• _WORK INSTRUCTIONS_:
The answer must consist of every line in the records that contains the word "shield".

• _RECORDS TO PROCESS_:
____

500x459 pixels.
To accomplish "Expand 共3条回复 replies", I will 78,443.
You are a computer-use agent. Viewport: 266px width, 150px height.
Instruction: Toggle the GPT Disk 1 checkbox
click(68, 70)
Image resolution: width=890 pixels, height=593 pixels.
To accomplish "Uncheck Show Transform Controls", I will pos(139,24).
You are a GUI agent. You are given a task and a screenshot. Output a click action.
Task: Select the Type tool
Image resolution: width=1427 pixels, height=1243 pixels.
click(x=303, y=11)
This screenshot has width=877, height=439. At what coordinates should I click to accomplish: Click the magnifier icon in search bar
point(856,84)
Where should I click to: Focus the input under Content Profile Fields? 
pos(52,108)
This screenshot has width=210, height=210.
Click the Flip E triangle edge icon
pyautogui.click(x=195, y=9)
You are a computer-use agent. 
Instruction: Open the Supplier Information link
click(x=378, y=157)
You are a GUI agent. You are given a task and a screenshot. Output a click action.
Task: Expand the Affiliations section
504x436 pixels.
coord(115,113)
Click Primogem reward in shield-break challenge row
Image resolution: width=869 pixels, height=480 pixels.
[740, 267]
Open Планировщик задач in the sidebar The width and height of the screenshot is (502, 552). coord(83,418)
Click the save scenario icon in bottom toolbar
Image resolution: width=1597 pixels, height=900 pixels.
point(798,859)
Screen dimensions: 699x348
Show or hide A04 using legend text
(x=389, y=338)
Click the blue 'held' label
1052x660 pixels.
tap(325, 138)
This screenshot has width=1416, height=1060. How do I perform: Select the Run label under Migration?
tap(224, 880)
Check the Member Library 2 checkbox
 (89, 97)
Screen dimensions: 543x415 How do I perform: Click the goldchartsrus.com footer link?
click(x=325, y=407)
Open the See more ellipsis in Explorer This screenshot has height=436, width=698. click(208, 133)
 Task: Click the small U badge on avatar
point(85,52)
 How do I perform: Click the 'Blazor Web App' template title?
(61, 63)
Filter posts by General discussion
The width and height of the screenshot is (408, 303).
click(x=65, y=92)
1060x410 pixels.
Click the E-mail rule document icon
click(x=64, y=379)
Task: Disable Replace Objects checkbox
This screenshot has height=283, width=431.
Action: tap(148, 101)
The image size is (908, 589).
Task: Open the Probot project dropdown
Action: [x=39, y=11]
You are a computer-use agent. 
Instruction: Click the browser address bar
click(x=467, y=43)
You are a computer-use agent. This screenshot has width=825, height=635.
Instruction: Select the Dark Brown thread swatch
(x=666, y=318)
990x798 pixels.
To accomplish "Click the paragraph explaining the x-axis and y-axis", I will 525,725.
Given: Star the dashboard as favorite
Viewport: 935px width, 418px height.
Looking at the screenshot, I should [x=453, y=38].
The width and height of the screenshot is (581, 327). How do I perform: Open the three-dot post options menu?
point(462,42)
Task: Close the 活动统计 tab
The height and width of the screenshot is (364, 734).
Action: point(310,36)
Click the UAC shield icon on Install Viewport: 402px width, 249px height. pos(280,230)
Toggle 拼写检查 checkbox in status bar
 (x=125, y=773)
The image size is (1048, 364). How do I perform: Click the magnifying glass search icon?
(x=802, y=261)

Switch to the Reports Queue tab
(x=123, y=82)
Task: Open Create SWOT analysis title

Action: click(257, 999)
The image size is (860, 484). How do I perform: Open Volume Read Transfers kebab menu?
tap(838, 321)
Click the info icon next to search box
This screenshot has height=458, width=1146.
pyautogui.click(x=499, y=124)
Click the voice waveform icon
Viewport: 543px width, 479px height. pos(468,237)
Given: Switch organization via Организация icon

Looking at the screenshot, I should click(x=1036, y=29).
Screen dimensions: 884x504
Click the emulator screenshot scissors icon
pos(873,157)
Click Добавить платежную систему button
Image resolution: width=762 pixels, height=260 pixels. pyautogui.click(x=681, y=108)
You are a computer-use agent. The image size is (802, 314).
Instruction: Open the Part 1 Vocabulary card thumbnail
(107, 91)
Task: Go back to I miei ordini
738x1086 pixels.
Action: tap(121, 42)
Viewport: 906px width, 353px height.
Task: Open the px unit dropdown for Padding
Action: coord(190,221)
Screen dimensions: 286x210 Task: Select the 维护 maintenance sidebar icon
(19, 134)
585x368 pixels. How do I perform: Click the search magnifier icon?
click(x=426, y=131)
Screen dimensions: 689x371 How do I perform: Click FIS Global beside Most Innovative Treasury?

____

• _YOUR RESPONSE_:
Click Primogem reward in shield-break challenge row
Click the UAC shield icon on Install Viewport: 402px width, 249px height. pos(280,230)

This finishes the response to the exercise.